ADR solutions typically provide integration points with SIEM platforms, SOAR tools, and alerting systems through APIs, webhooks, or standard logging formats. Effective integration requires mapping ADR alert outputs to existing incident classification and triage workflows. Organizations should plan for tuning alert thresholds to reduce false positives, which are common during initial deployment as the system establishes baseline application behavior. Collaboration between application security teams and security operations teams is typically necessary to ensure that ADR alerts are actionable within existing response procedures.
What are the key considerations when selecting an ADR solution for a microservices or cloud-native architecture?
In microservices and cloud-native environments, organizations should evaluate whether the ADR solution supports the specific language runtimes and frameworks in use, as instrumentation coverage varies by vendor. Distributed tracing compatibility, container-aware deployment models, and the ability to correlate events across service boundaries are important factors. Teams should also assess how the solution handles ephemeral workloads and auto-scaling scenarios, since agent deployment and configuration management become more complex in dynamic environments. Evaluating the solution's known limitations with asynchronous communication patterns and event-driven architectures is also advisable.

Common misconceptions

ADR replaces the need for static analysis and pre-deployment security testing.
ADR operates in the runtime and deployment context, detecting threats that manifest during execution.
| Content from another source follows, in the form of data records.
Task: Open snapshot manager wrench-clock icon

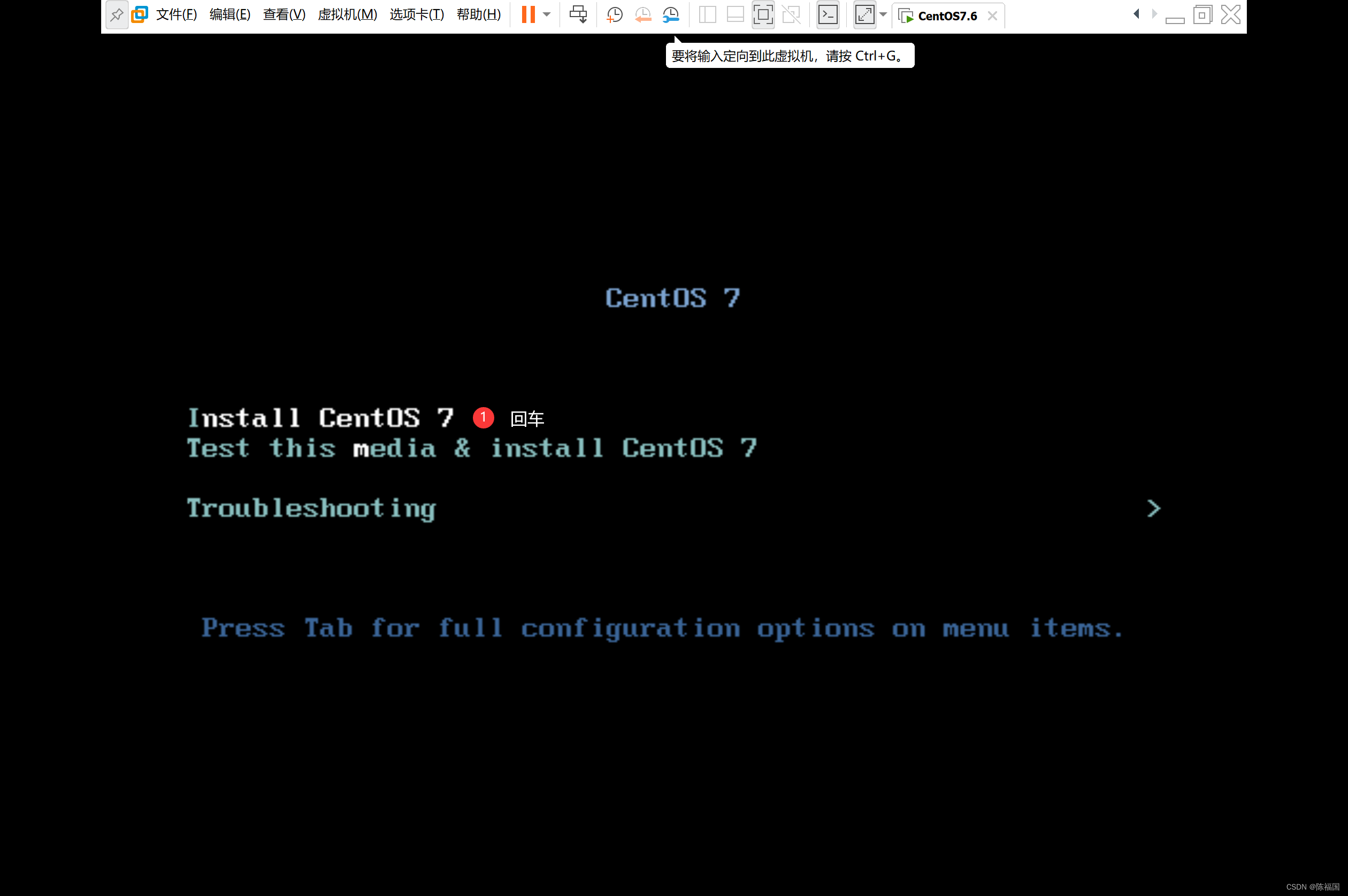Action: pos(671,15)
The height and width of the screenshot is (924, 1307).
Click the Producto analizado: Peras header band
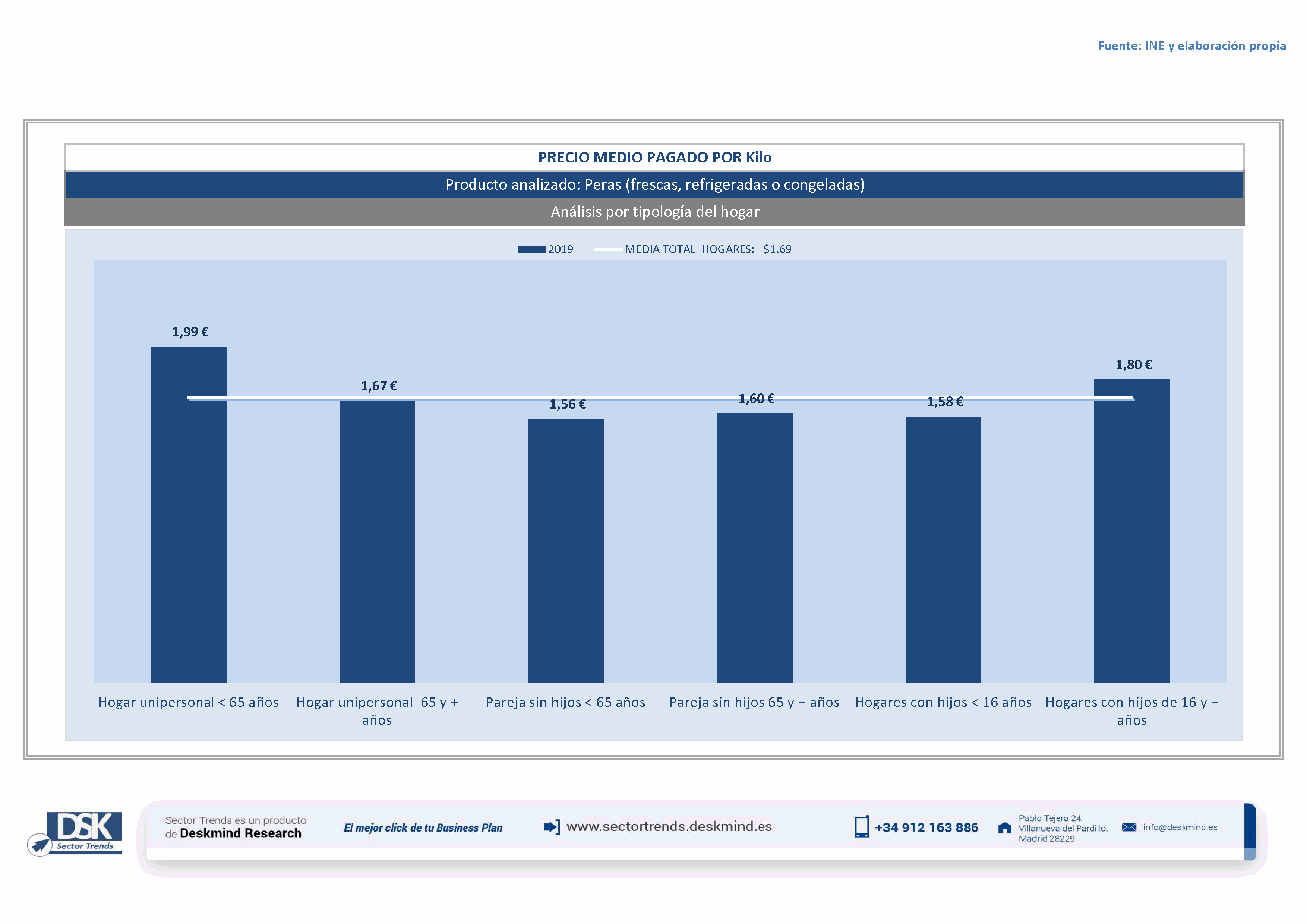(655, 184)
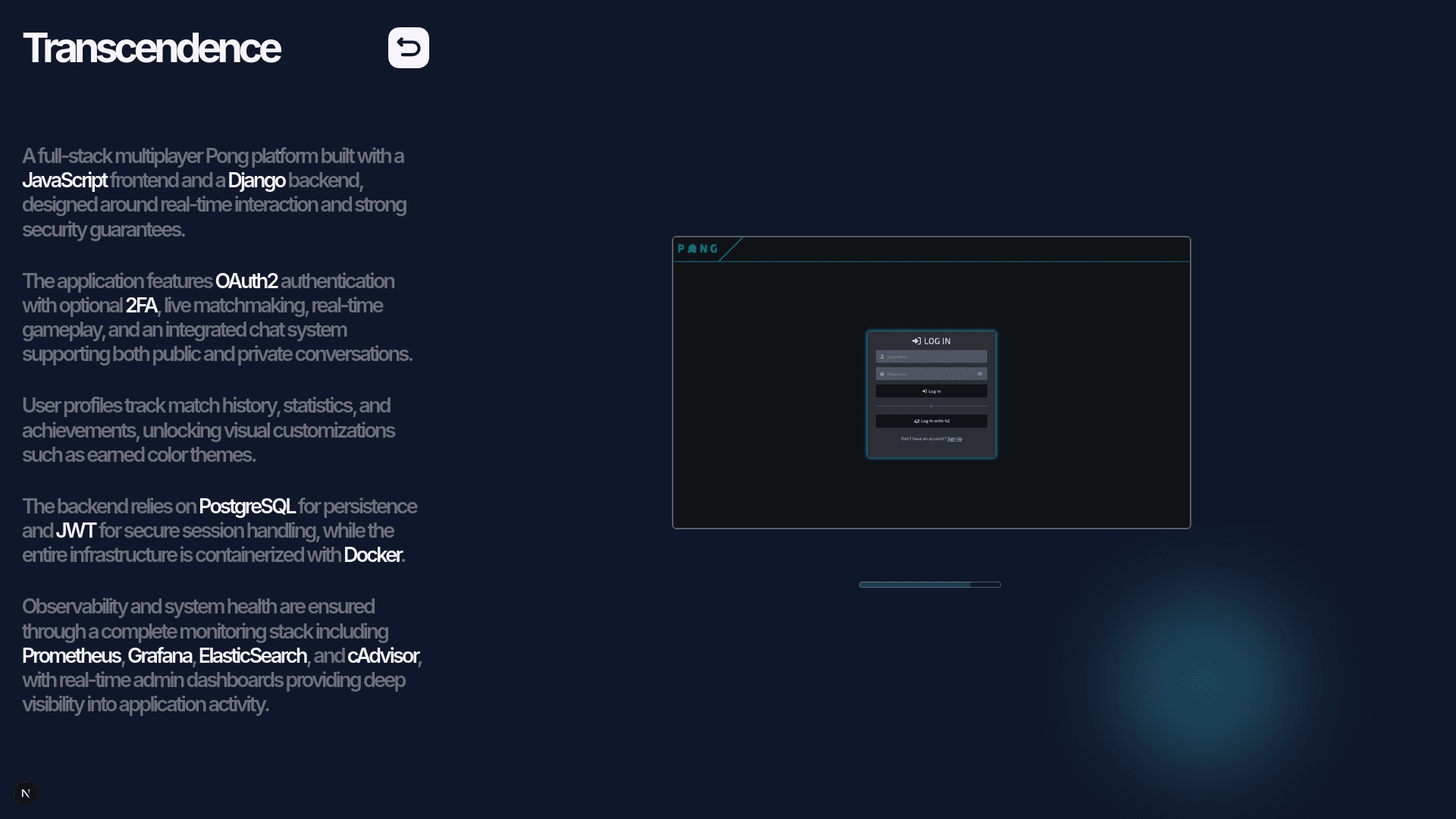
Task: Open the Sign Up link
Action: (x=955, y=438)
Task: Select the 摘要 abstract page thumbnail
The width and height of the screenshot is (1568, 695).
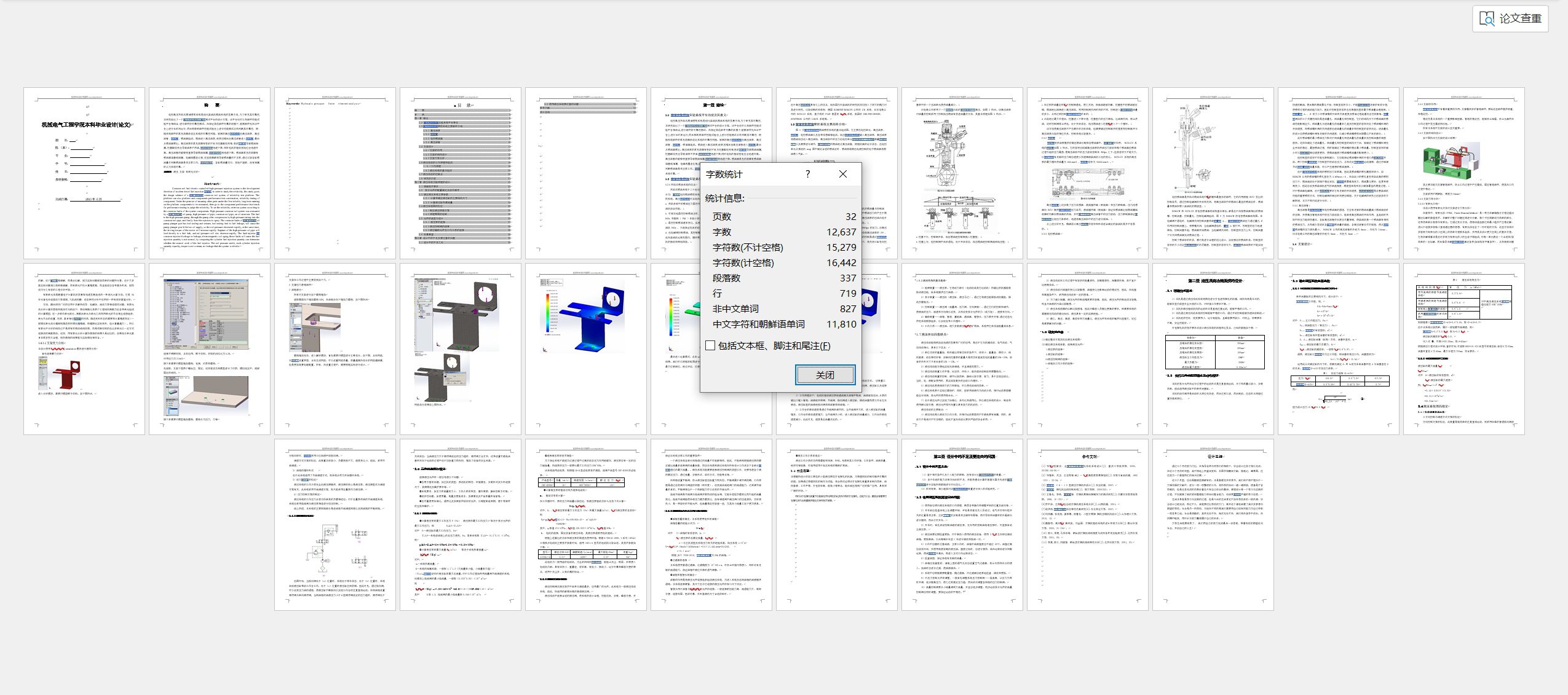Action: 210,173
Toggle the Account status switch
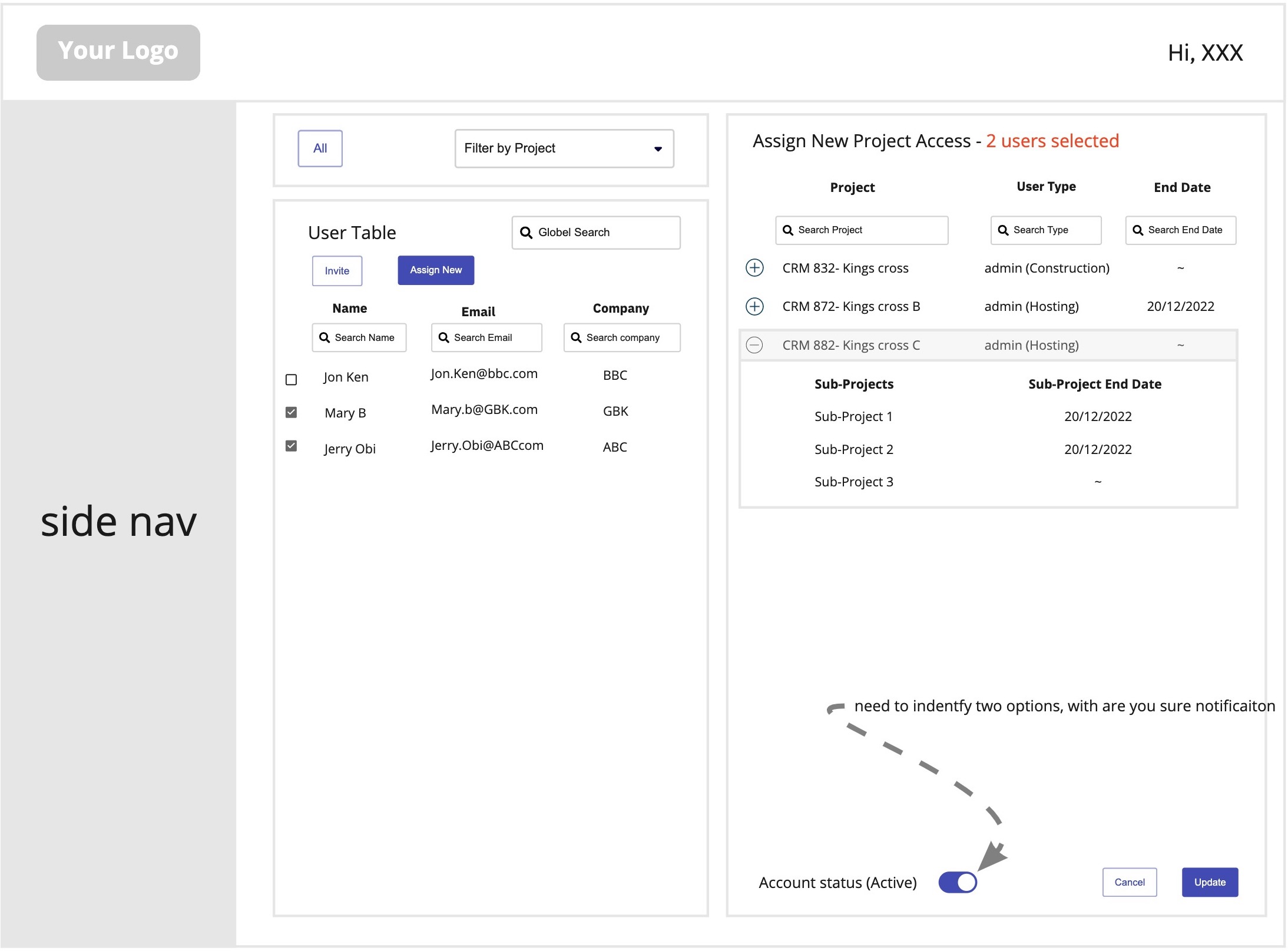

It does not identify vulnerabilities at the code or static level, such as insecure coding patterns or dependency risks, which require SAST, SCA, or code review before deployment.
ADR reliably detects all zero-day attacks targeting applications.
ADR can in some cases surface zero-day exploitation by identifying anomalous runtime behavior that deviates from established baselines. However, sophisticated attacks that closely mimic legitimate application behavior may evade detection, and ADR solutions are subject to both false positives and false negatives depending on the fidelity of behavioral models and the complexity of application logic.
ADR and Web Application Firewalls (WAFs) serve the same purpose.
WAFs typically operate at the network perimeter using signature and rule-based filtering of HTTP traffic, whereas ADR instruments the application runtime to detect threats with deeper execution context. ADR may catch logic-level attacks that WAFs miss, but WAFs remain valuable for blocking known attack patterns before they reach the application.

Best practices

Establish comprehensive behavioral baselines for each application before enabling automated response actions, to reduce false positive rates during initial deployment.
Deploy ADR alongside, not as a replacement for, pre-production security testing such as SAST, DAST, and SCA, ensuring coverage across both static code-level and runtime execution-level threat categories.
Integrate ADR telemetry with existing SIEM and SOAR platforms so that application-layer incidents are correlated with network and endpoint data for more complete incident triage.
Tune detection models to the specific business logic and expected usage patterns of each instrumented application, as generic detection rules typically produce higher false positive and false negative rates.
Regularly review and update automated response policies to balance security enforcement with application availability, testing response actions in staging environments before applying them in production.
Maintain clear documentation of ADR scope boundaries so that security teams understand which threat categories require complementary controls, such as WAFs for perimeter filtering or RASP for in-process protection.